EX1A-12 OPN CNSL 15 ex1a_12.htm EXHIBIT 1A-12

 

EXHIBIT 1A-12 OPINION RE LEGALITY

 

Re: Compliance with Securities Laws – Tier 1 Regulation A Offering

Note: Tier 1 does not explicitly mandate a formal legal opinion from counsel to be included in the filing.

I have acted as counsel to the Company, a corporation incorporated under the laws of the State of Florida, in connection with the filing of the Offering Statement under Regulation A of the Securities Act of 1933, as amended (the “Securities Act”), with the Securities and Exchange Commission relating to the proposed offering by the Company (the “Offering”) of up to 500,000 shares (the “Shares”) of common stock, $0.00 par value, of the Company.

Tier 1 does not explicitly mandate a formal legal opinion from counsel to be included in the filing.

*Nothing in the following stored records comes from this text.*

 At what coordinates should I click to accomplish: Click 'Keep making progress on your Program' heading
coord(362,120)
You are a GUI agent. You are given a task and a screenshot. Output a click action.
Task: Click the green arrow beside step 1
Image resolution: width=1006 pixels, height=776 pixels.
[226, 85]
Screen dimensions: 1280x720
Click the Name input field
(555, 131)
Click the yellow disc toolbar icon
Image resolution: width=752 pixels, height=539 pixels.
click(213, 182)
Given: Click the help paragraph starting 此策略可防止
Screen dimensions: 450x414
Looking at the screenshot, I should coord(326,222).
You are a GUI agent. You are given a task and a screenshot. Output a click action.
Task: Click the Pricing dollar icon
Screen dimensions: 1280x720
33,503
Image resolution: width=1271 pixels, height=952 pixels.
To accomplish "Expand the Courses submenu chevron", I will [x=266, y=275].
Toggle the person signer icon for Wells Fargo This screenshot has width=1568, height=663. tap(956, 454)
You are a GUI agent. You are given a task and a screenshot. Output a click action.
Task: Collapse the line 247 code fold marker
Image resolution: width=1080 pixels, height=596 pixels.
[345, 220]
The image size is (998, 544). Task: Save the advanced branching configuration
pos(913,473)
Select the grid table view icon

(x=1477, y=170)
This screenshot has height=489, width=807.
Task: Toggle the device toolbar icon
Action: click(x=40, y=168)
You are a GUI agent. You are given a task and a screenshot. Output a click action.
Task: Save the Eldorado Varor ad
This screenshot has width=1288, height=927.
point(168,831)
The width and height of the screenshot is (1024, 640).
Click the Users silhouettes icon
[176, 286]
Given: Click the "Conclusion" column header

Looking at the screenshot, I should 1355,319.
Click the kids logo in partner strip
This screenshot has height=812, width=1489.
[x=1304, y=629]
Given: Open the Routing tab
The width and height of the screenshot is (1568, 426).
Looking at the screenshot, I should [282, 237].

In connection with the foregoing, we have examined such corporate records, documents, certificates, and other instruments as we have deemed necessary or advisable for the purposes of this opinion, including, but not limited to, the following:

1.The Certificate of Incorporation and Bylaws of the Issuer, each as amended to date;
2.The resolutions adopted by the Board of Directors of the Issuer approving the Offering;
3.The Offering Statement on Form 1-A as filed with the SEC; and
4.Such other documents, instruments, and certificates of public officials and officers of the Issuer as we have deemed necessary or advisable for the purposes of this opinion.

 

I have also examined such other certificates of public officials, such certificates of executive officers of the Company and such other records, agreements, documents and instruments as we have deemed relevant and necessary as a basis for the opinion hereafter set forth.

 

In such examination, we have assumed:  (i) the genuineness of all signatures, (ii) the legal capacity of all natural persons, (iii) the authenticity of all documents submitted to us as originals, (iv) the conformity to original documents of all documents submitted to us as certified, conformed or other copies and the authenticity of the originals of such documents and (v) that all records and other information made available to me by the Company on which I have relied are complete in all material respects.

 

As to all questions of fact material to this opinion, I have relied solely upon the above-referenced certificates or comparable documents and other documents delivered.

 

"Based on our review of the relevant laws and the Company's organizational documents, we are of the opinion that Voterite is duly organized and has the legal authority to conduct a public offering of securities pursuant to Tier 1 of Regulation A, subject to compliance with applicable state securities laws. Upon and subject to the foregoing, we are of the opinion that:

1.The Issuer has the corporate power and authority to execute, deliver, and perform its obligations under the Offering documents.
2.The Offering has been duly authorized by all necessary corporate action on the part of the Issuer.
3.The resolutions of the Board of Directors of the Issuer approving the Offering are in full force and effect.

 

I am of the opinion that the Shares, when issued and delivered against payment therefor as described in the Offering Statement, will be validly issued, fully paid and non-assessable.

 

 

s/s James L. Kapsis

 

James L. Kapsis, CEO

20934 Concord Green Dr E.

Boca Raton Florida, 33433

Tel: 516 509-2609

Note: Before buying ownership in a company, investors should thoroughly research its corporate governance policies.